Some 500 refugees were holding out on an old freight ship in distress off Italy's coast. Official sea rescue missions have been phased out, and now depend on private rescuers.
It's four o'clock in the morning when the Alessandro Secondo's engines are started. The tugboat's captain, Salvatore Lupo, just received a radio call that the Italian Coast guard discovered a refugee ship off the Calabrian coast.
As the ship, named Sandy, was clearly foundering in the rough seas, one of the coast guards members went on board and captained the vessel north, toward the port of Crotone. A dangerous venture, Lupo said. "It would have been safer and much more comfortable for the refugees if he had steered the ship with the wind - that is to the south."
And closer, too, he added: it would have allowed the refugees to go ashore five to 10 hours earlier. "Instead, they're coming to Crotone," he said. Lives are at risk, the captain warned, adding that the ship is at risk, too, as no one knows what shape it's really in.
In a nutshell, Lupo suspects that the Sandy's fortunate rescue from the open seas was staged. Instead of recovering the refugees on the spot, the operation was postponed so the ship could arrive in a proper port the next day. The Navy and Coast Guard commanders, he said, could proudly present themselves as the refugees saviors.
Chilled to the bone, but finally safe
Lupo has sailed the seas for 40 years, but today even he would have preferred to stay in port: an icy wind is blowing from the north, and the cold is piercing. The Sandy is fighting the waves. "Hurry up with the tugboat," the voice of the Coast Guard at the helm of the refugee ship squawks over the Alessandro Secondo's radio."We'll fasten a tow line so you can pull us in to port."
The Coast guard appears calm. That's deceptive, said Lupo, who knows the Coast Guard's patrols are not captained by experienced sailors, and urgently need help in such situations. As the Alessandro Secondo approaches the refugee ship, the captain is stunned by the crowd of waving, bundled-up figures on deck. The freighter Sandy was once the Nordlicht, and at one point it was registered in Hamburg, the German city's name still legible under the coat of white paint spelling out the new name.
Lupo said he feels sorry for the refugees, "They have probably been on deck for the entire passage, they must be chilled to the bone." Vito Vasile, the Alessandro Secondo's helmsman, is shocked at how many children are on board, even newborn babies.
Lupo and his shipmates retrieve the tug line after two attempts, and the 40-year-old freighter is securely fastened to Salvatore Lupo's 2,000 horse power tugboat. The captain is visibly relieved. The ship is lucky to have arrived safe and sound, he said, and points to the vessel's bow that juts out of the water. "The ship is completely unbalanced, it's been sailing without the necessary ballast, so it's downright instable," the captain said. "These people really risked their lives."

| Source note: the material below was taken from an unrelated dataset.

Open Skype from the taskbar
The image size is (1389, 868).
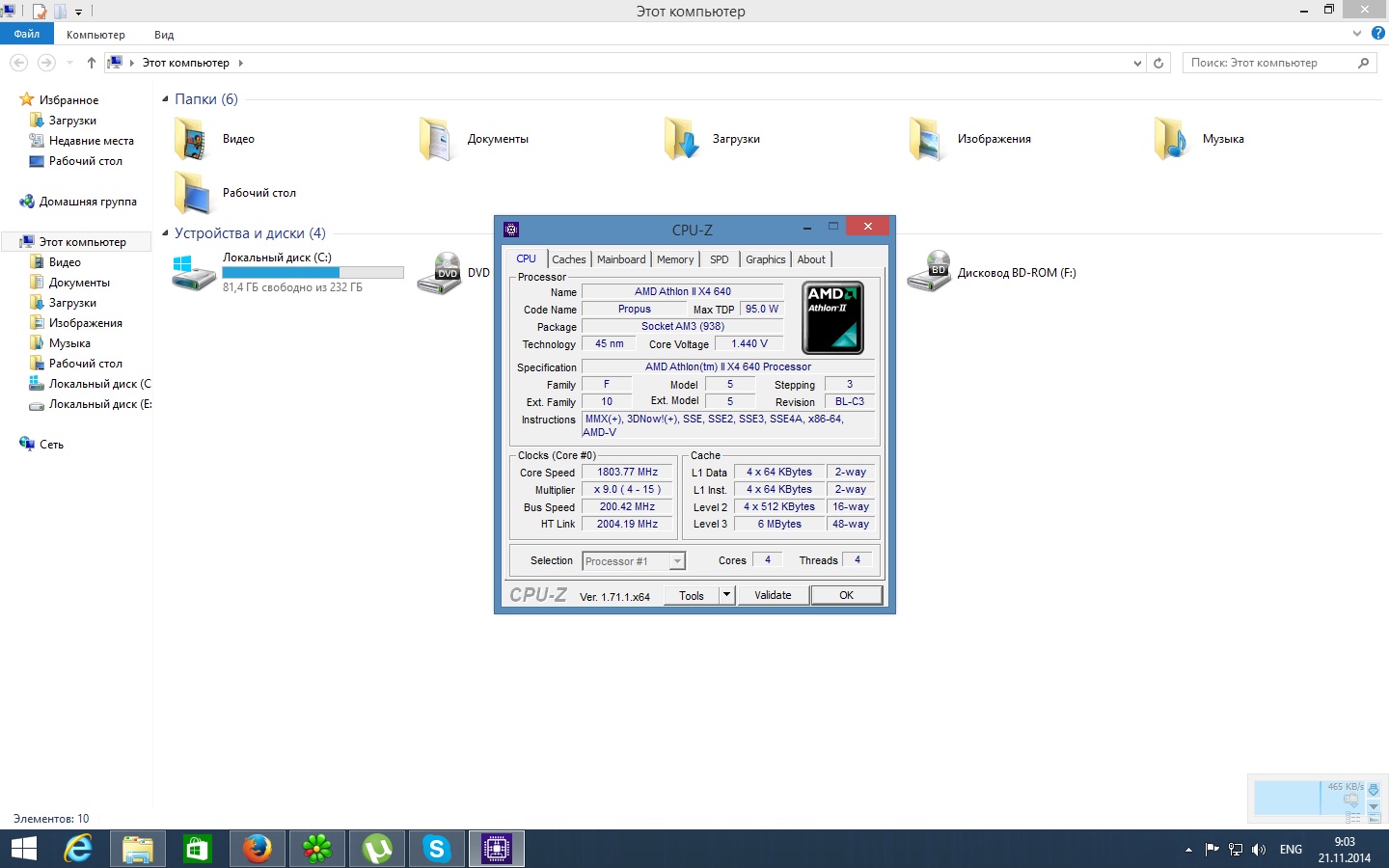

Private, but uncompensated help
All of a sudden, however, the Alessandro Secondo is told to hold off before entering port.
A harbor pilot brings two senior military officers in full dress uniforms on board the refugee ship. Captain Lupo utters biting sarcasm for the commanders in their full dress uniforms, proudly striding ashore as heroes after letting hundreds of refugees wait for hours in the icy cold.
"Whatever - the operation was successful, we did our duty and helped out the best we could," Lupo said, resigned.
"Who's going to compensate me?" The Alessandro Secondo's owner Vittorio said he easily paid 600 euros for fuel, plus overtime for the crew. But there won't be any remuneration. The Italian Navy has ordered all private ship owners to help save people at sea - an immediate consequence of cutting costs in state rescue operations that led to the end of Italy's Mare Nostrum search-and-rescue operation.
Others reap the praise, said Lupo, but that isn't what annoys him the most. What is worse, he said, is that hundreds of shivering people had to wait so that vain officers could look good before rolling cameras.